Le livre s’ouvre sur un court portrait de
Gustave COURBET, peintre du XIXe siècle, acteur de la Commune de Paris en 1871,
accusé d’être l’un des instigateurs de la destruction de la colonne Vendôme.
Cette Commune, Marie COSNAY va la décrire, au présent, se rapprocher des
barricades, au plus près. D’autres figures marquantes de cette révolution
manquée vont être dépeintes dans ce récit résolument politique.
De l’intrépide Gustave FLOURENS à Charles
DELSCLUZE ou Eugène VARLIN, Auguste VERMOREL (tous quatre paieront leur
engagement de leur vie) en passant par l’insaisissable Louise MICHEL et son ami
Théophile FERRÉ sans oublier les frères Élie et Élisée RECLUS, Maxime LISBONNE
(entraperçu) mais aussi les anonymes, tous ceux et toutes celles (car les
femmes furent nombreuses à se battre) qui ont construit la Commune, cette
utopie prenant vie au cœur de la capitale française alors exsangue. Les noms
des victimes tuées sur le champ de bataille vont être égrenés, comme sur un monument
commémoratif.
Marie COSNAY raconte, revient
chronologiquement en arrière comme si elle avait oublié des détails en chemin.
Elle s’est en partie basée sur l’une des plus grosses références de cette
insurrection, l’indispensable « Histoire de la Commune de Paris » de
Prosper LISSAGARAY écrite dans le feu de l’action (lecture marquante il y a
pourtant bien longtemps). L’auteure expurge avec minutie, livrant l’essentiel
dans le chaos assourdissant d’une période où le chassepot donne le rythme.
« À Satory, 1685 prisonniers sont
enfermés, les uns contre les autres, dans un magasin de fourrage. Ils se
relaient pour s’allonger un moment sur la paille humide et n’ont pour boire que
l’eau de la mare où pissent les gardiens ».
Retour en arrière avec le sinistre Arthur de
GOBINEAU (qui sera aussi romancier) et ses écrits sur l’inégalité des races dès
1853, Marie COSNAY en profite pour glisser quelques lignes sur la colonisation.
L’Histoire se croise, s’entremêle, notamment par la figure d’Emmy/Madeleine qui
traverse avec souffrances ce XIXe siècle.
Et ces questions, incessantes,
nécessaires : « À quel besoin
de l’homme répond l’action révolutionnaire ? La solitude est-elle
l’essence de la condition humaine ? Quels sont les nombreux facteurs,
éminemment dignes d’intérêt, d’où naissent les actions révolutionnaires de
masse ? ».
Étape essentielle avec le programme de la
Commune, égalitaire, inconcevable pour les troupes réactionnaires de
Versailles, d’où les exécutions sommaires, la Seine qui se teinte de rouge, témoin
privilégié d’une barbarie sans nom. Ce livre est un hommage sans conditions à
celles et ceux qui ont essayé, pensé sinon la révolution, en tout cas la
révolte et l’insurrection.
Marie COSNAY n’est pas naïve, elle rappelle
les nombreux infiltrés au sein des Communards, les flics déguisés en émeutiers.
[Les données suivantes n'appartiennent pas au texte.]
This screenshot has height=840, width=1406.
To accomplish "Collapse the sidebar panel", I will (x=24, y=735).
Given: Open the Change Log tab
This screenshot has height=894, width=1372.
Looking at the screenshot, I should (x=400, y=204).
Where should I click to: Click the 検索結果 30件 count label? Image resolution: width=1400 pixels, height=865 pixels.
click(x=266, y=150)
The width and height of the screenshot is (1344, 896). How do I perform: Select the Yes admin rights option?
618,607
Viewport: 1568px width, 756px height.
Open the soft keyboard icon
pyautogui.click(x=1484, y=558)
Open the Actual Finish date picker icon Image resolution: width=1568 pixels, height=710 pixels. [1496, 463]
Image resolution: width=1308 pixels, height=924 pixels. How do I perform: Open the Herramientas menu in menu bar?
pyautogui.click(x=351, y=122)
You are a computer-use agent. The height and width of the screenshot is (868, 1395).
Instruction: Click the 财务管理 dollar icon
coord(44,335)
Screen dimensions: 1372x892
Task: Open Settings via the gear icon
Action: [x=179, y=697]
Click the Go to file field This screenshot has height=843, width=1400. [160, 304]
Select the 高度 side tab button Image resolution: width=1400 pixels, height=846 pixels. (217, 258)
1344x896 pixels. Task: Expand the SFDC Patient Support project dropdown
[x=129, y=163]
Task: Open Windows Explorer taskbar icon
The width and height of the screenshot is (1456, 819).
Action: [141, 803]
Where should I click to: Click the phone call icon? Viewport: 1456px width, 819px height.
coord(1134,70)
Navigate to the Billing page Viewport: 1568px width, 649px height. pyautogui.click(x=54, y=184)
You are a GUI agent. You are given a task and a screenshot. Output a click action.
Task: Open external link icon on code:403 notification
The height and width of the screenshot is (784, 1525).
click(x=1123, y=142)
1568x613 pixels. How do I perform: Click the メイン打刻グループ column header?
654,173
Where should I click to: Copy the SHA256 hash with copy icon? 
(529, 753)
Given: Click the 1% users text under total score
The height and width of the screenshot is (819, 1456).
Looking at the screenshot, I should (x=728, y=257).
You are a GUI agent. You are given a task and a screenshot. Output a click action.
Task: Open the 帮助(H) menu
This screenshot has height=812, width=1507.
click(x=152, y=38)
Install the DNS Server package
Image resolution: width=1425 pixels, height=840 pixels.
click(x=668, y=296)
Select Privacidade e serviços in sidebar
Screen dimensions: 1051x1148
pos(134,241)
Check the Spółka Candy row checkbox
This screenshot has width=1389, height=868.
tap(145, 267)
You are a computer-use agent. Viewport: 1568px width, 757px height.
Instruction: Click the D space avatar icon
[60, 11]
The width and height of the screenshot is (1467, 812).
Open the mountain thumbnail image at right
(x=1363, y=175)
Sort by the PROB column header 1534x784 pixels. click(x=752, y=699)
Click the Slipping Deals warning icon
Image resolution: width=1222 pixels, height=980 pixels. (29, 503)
Et puis les écrivains qui se sont levés contre ce dangereux idéal : George
SAND, Gustave FLAUBERT, Alphonse DAUDET, Théophile GAUTIER, ces bourgeois qui
craignaient pour leurs privilèges personnels.
La Commune, mais pas seulement : images
brèves d’un Henry-David THOREAU construisant les fondements d’une société
égalitaire et apaisée aux États-Unis, de ce Père Ramon SENDER combattant avec
les anarchistes dans l’Espagne de 1936. Le livre se clôt au Paraguay.
L’insurrection a sa place partout, préconisée et déifiée.
Dans une année, nous fêterons les 150 ans
l’avènement de la Commune de Paris, peut-être avec flonflons et force espoir,
certainement avec le respect qui s’impose. Ce bouquin est là pour nous permettre
de réviser un peu plus l’Histoire, et pourquoi pas recommencer ? Sorti en
2012, pour la version papier ce sont les impeccables Quidam qui ont permis la
parution. Pour la version électronique, ce sont les non moins talentueux
publie.net, on ne peut que s’en réjouir.